Ricordo sempre con una commozione che si rinnovella ogni volta che leggo e cito queste affermazioni, la magnifica, irripetibile, sublime dichiarazione di amore totale ed esclusivo per le humane litterae che, cinque secoli orsono, scrisse il grande Machiavelli, nella sua «Lettera a Francesco Vettori». Questo uomo straordinario, con mente lucida, e fervida, costretto ad un esilio forzato all'Albergaccio, si confessa e racconta, dopo aver trascorso la serata in un’osteriaccia della malora con un beccaio, un mugnaio e due fornaciai, giocando e cricca e tricchetrac, bestemmiando e urlacchiando, «venuta la sera, -egli testimonia per i secoli a venire- mi ritorno in casa ed entro nel mio scrittoio; ed in sull’uscio, mi spoglio quella veste cotidiana, piena di fango e di loto, e mi metto panni reali e curiali, e rivestito condecentemente, entro nelle antique corti delli antiqui huomini, dove, da loro ricevuto amorevolmente, mi pasco di quel cibo che solum è mio e ch'io nacqui per lui; dove io non mi vergogno parlare con loro e domandoli della ragione delle loro actioni, e quelli per loro humanità mi rispondono; e non sento per quattro hore di tempo alcuna noia, sdimentico ogni affanno, non temo la povertà, non mi sbigottisce la morte: tutto mi transferisco in loro». (Corsivo mio)

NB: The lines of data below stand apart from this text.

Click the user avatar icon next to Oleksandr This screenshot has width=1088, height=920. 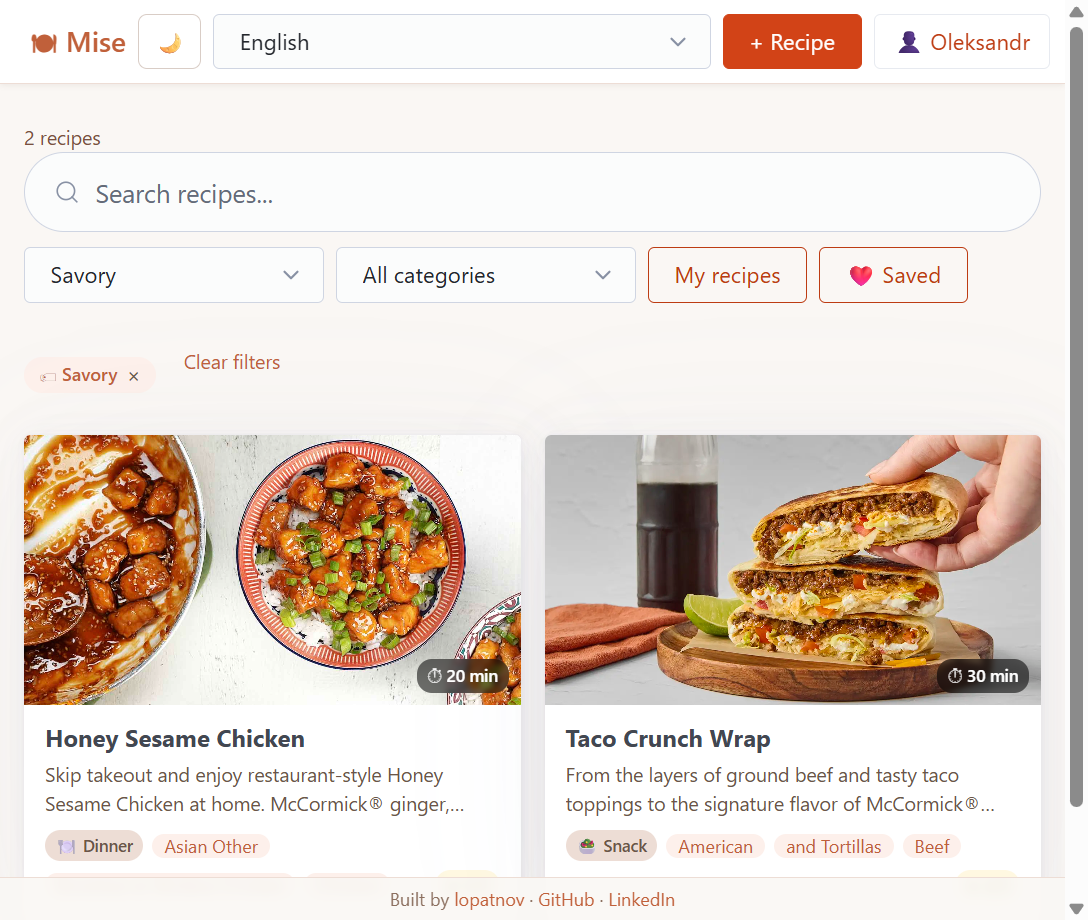coord(908,42)
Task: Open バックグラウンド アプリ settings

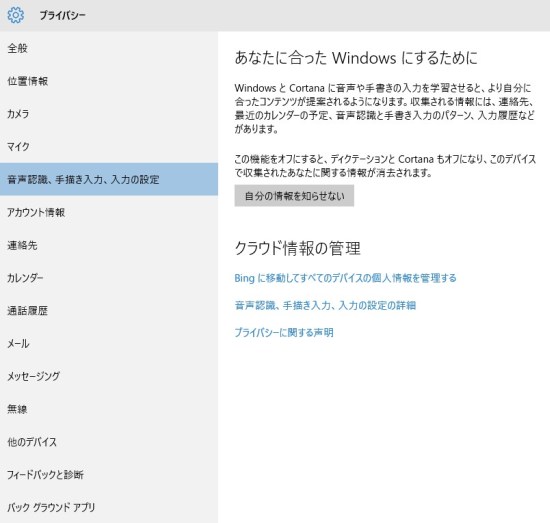Action: (x=109, y=507)

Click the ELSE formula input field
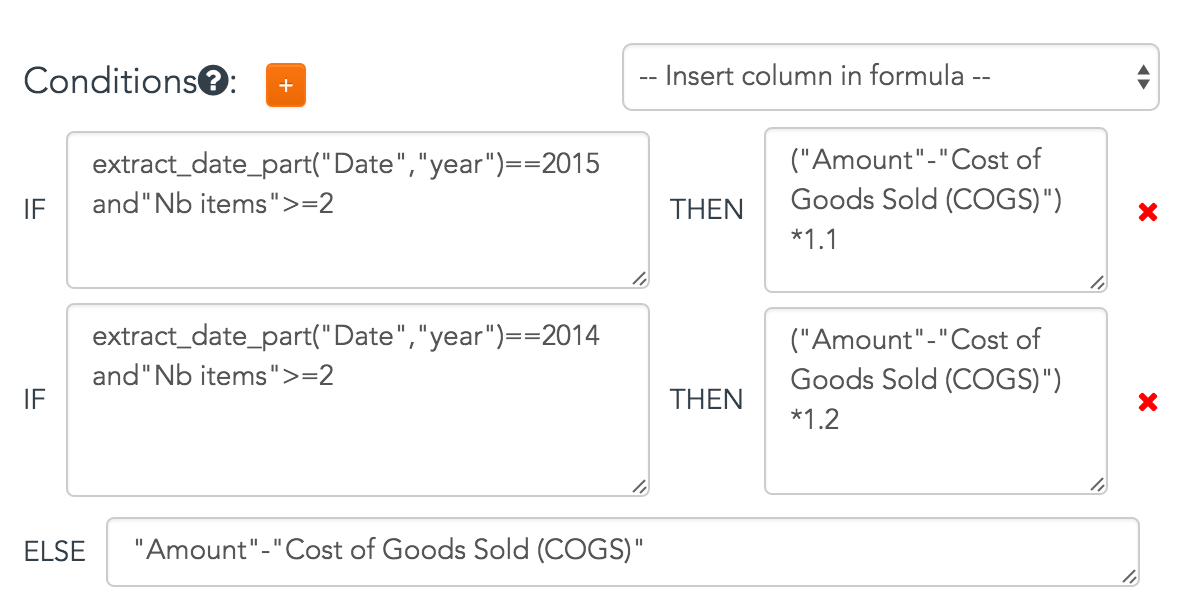tap(622, 552)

La meschinità avvilente dei tempi nostri, tra cellulari, blue-tooth, Tv spazzatura, programmi indecenti ed avvilenti, mercimonio e prostituzione del nostro fisico e, quel che è peggio, del nostro spirito, di degrado culturale ed intellettuale, scompaiono una volta entrati in contatto ed a colloquio con i classici, sottraendoci al tempo ed alla morte. Ci reintegrano essi in una vita superiore, a vette eccelse e pure dai miasmi del sesso, del ventre e del denaro, liberi dalle contingenze angosciose e degradanti del quotidiano. Quegli autori, forse a volte malamente presentati a scuola e odiati perciò nell'adolescenza, tra i banchi, le interrogazioni, le traduzioni di versioni impossibili, diventeranno poi, nella maturità esistenziale, esempi supremi di pensiero e di vita civile, che non devono però divenire fuga ed evasione dalla realtà. La cultura della classicità è il combustibile più raffinato da offrire al motore perfetto di un intelletto di grande valore qualitativo.

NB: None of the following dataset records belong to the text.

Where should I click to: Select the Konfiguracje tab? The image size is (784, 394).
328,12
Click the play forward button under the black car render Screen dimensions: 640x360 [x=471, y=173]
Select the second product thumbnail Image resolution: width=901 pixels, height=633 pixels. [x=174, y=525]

Un Liceo D’Annunzio che continui, secondo le tracce di questa linea educativa e formativa, la sua opera esemplare, a Fidenza, sarà un prezioso contributo ad un umanesimo civile, per il quale i classici greci e latini ed il loro pensiero filosofico, sociale e politico, saranno ancora stimolo e guida a una partecipazione concreta e costruttiva al vivere cittadino. La loro frequentazione aiuterà a sublimare e a fugare le caligini del becerume laido e volgare che ci opprime ogni giorno. Gli studia humanitatis che avranno trovato terreno fertile in numerosi ragazzi usciti da un quinquennio costruttivo del Liceo D'Annunzio, li aiuteranno ad acquistare consapevolezza piena della loro «humanità» più grande, piena e vera, e dell’autentica, sublime dignità della loro vita. Vogliamo allora disperdere il nostro futuro, costituito dai 14enni che il prossimo anno, a Fidenza, Salsomaggiore, Soragna, Busseto, Noceto e dintorni, si affacceranno, volto il guardo alle varcate Medie, alle soglie degli Istituti Superiori locali, negando loro l’accesso ad un Liceo «del sasso», disseminandoli in giro, a Parma, a Cremona, a Piacenza o ancor più lungi?

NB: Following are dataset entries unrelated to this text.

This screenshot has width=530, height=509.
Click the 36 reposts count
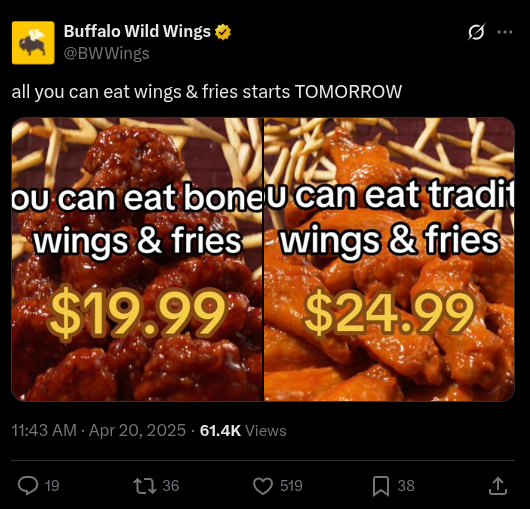point(171,486)
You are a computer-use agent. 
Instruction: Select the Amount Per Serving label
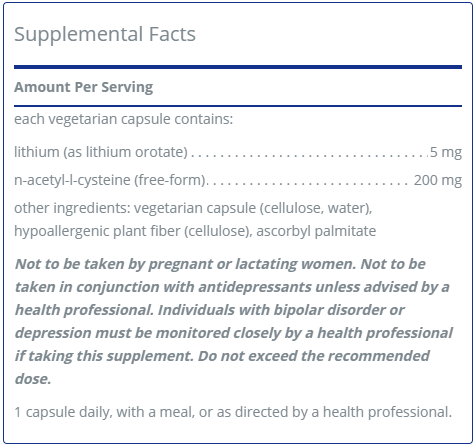[83, 87]
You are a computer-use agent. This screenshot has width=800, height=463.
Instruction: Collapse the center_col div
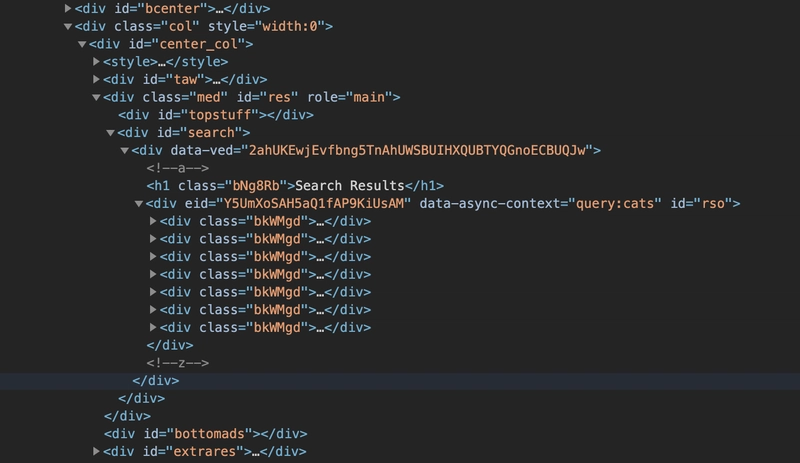coord(82,44)
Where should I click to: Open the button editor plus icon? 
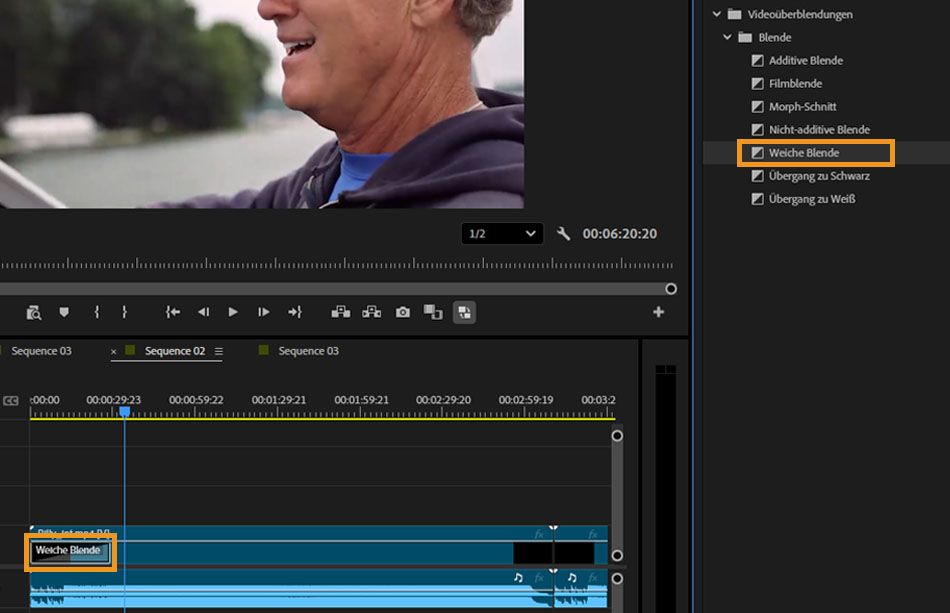pos(658,312)
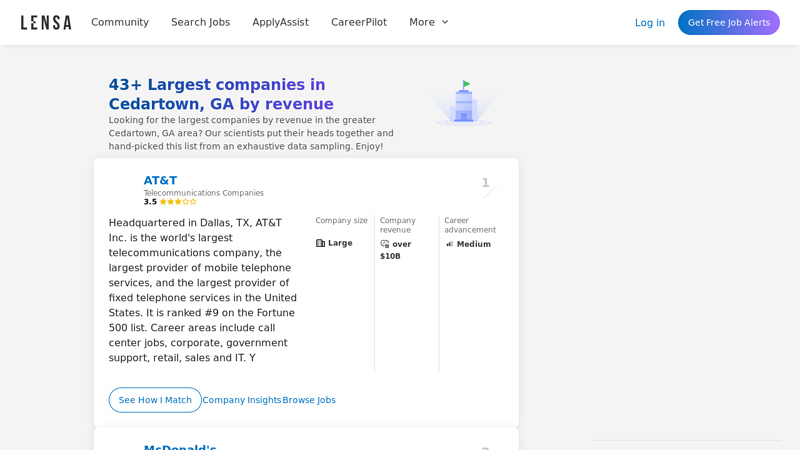Open the Community menu item

click(x=120, y=22)
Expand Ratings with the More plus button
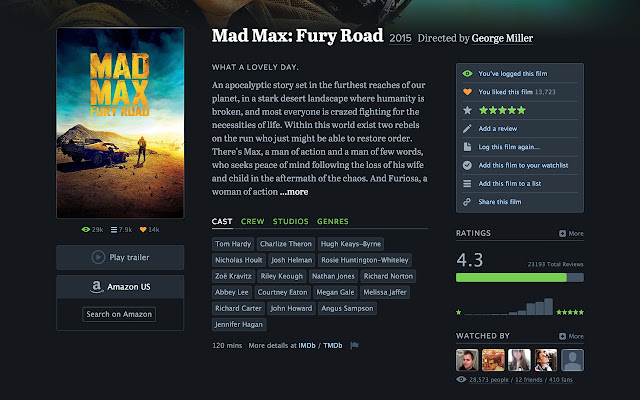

Io spero che ancora in un futuro prossimo venturo, tanti giovani, una volta laureati e inseriti nel mondo del lavoro, volgendosi indietro ad un passato prossimo, nel ricordo degli studi appena terminati, possano con orgoglio affermare: «Ho studiato al Liceo D’Annunzio di Fidenza, quello in piazzale Matteotti, me lo ricordo con piacere e ne vado fiero!».